Di rumah, dengan anak-anakku.
Siap gonta-ganti dunia.
Maya - nyata -maya -nyata.. Karena 'upin dan ipin' ku tak bisa tinggal diam, melihat ummi tinggal di dunia maya.
Apalagi kalo ngeliat si ummi nge-y!m =P
Pengennya gangguiiiiin aja...
----------------------------
Gara-gara dapet copyan film 'upin&ipin' dari si om, anak-anakku jadi keranjingan nonton film anak malaysia itu tiap hari. Diulang-ulang terus, sejak bulan puasa sampai sekarang.
Malah mereka manggil saya 'Kak Ros', kakaknya Upin&Ipin di film itu, yang cerewet abis.
Sepertinya sih, di mata mereka, gaya saya emang kayak 'Kak Ros' itu.
Setiap Ibu pasti gak akan bosan cerita tentang anak-anaknya, begitu pula cerita saya tentang 'my upin & my ipin' ini. Arif dan Sofi ku.

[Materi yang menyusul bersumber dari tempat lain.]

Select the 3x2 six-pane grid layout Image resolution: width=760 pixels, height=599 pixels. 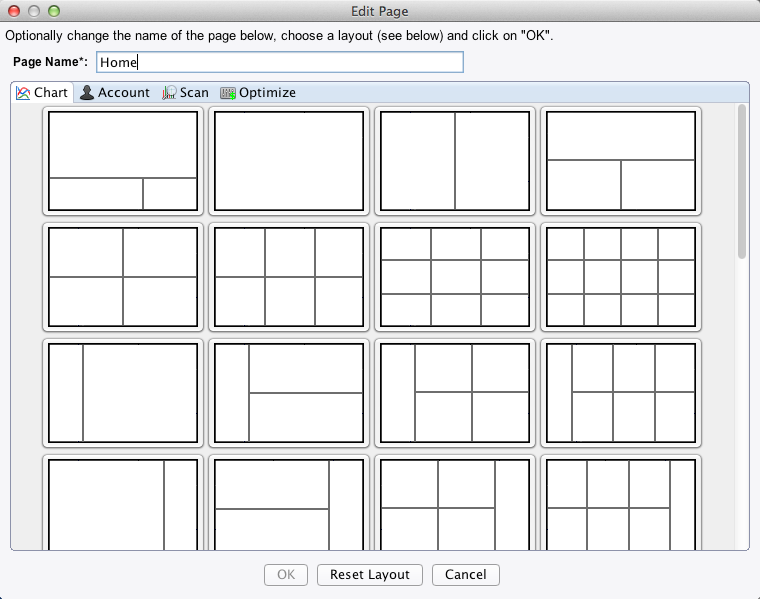click(x=288, y=277)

Arif: "Sayeu Upin, dan ini adik sayeu Ipin"
Sofi: "Hai"
Arif: "Ini kisah kami berdueu"
Sofi: "Betcul.. betcul.. betcul..."
Berulang dalam sehari mereka perankan 'upin&ipin'nya, sambil bergandengan.
--------
Arif si anak serius, dan Sofi si anak periang.

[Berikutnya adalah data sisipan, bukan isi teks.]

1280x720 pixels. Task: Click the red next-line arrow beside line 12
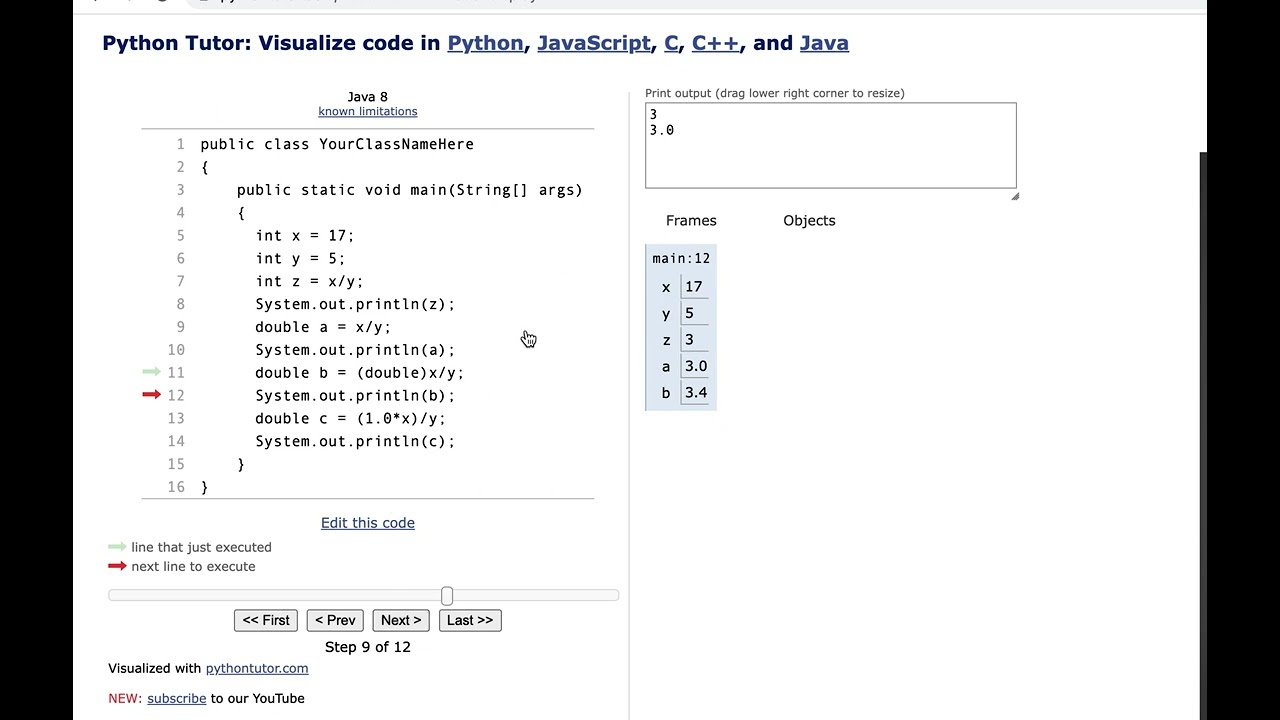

Persis seperti dua jagoannya Lita.
Terakhir saya ngobrol sama Lita, saya sempat terheran-heran, kok tipikal Akmal sama dengan Arif, sementara tipikal Hanif sama dengan Sofi.
Ada apa gerangan dengan anak pertama dan anak kedua??
Apakah posisi menentukan prestasi??=D
Lita menyimpulkan tentang pengaruh nama pada karakter anak.
Sementara saya menyimpulkan tentang bawaan orok.
Iya .. bawaan saya ketika arif dan sofi ada di rahim ini.
-------------------------
"Fafa nyamper Sofi main, tapi Sofi sekolah", kata Sofi
"Bukan 'tapi' ... 'padahal'!!.. ", sangkal Arif, "Fafa nyamper Sofi main,.. 'PADAHAL'..Sofi sekolah"
Sofi bengong. Barangkali dia ngedumel dalam hati -aku kan cuma cerita mas, bukan mau belajar bahasa indonesia!-
Aki dan Nenek sering dibuat terpingkal-pingkal kalo si Arif udah keluar gaya 'dosen'nya.
Kalo dia bertanya sesuatu, dan dijawab sama Nenek, maka yang keluar dari mulutnya adalah:
"Yak.. Nenek betul!!"
Jadi bukan nanya, tapi ngetes.
Di tangan Arif, Sofi mudah belajar sesuatu. Misalnya saja permainan Bobby Bola atau Bob The Builder, cd interaktif itu.
Sementara saya suka underestimate sama sofi.
"Sofi belajar yang ini aja dulu, jangan dulu yang susah", kata saya (lebih dominan ke males ngajarin).
Tak lama kemudian, setelah main berdua sama Arif:
"Mi Sofi udah bisa.. diajarin sama Mas Arif !!"
Sofi sumringah karena sudah mengerti sesuatu yang tadi saya bilang susah.
Tapi tak jarang Sofi nangis, Arif nangis juga.
"Kenapa sih?", tanya saya.
"Itu... Mas Arifnyaaa... waaaaaaaaaaaaaaaa", kata Sofi.
"Soalnya Sofi gak ngerti-ngerti !!... waaaaaaaaaaaaaaa", teriak Arif.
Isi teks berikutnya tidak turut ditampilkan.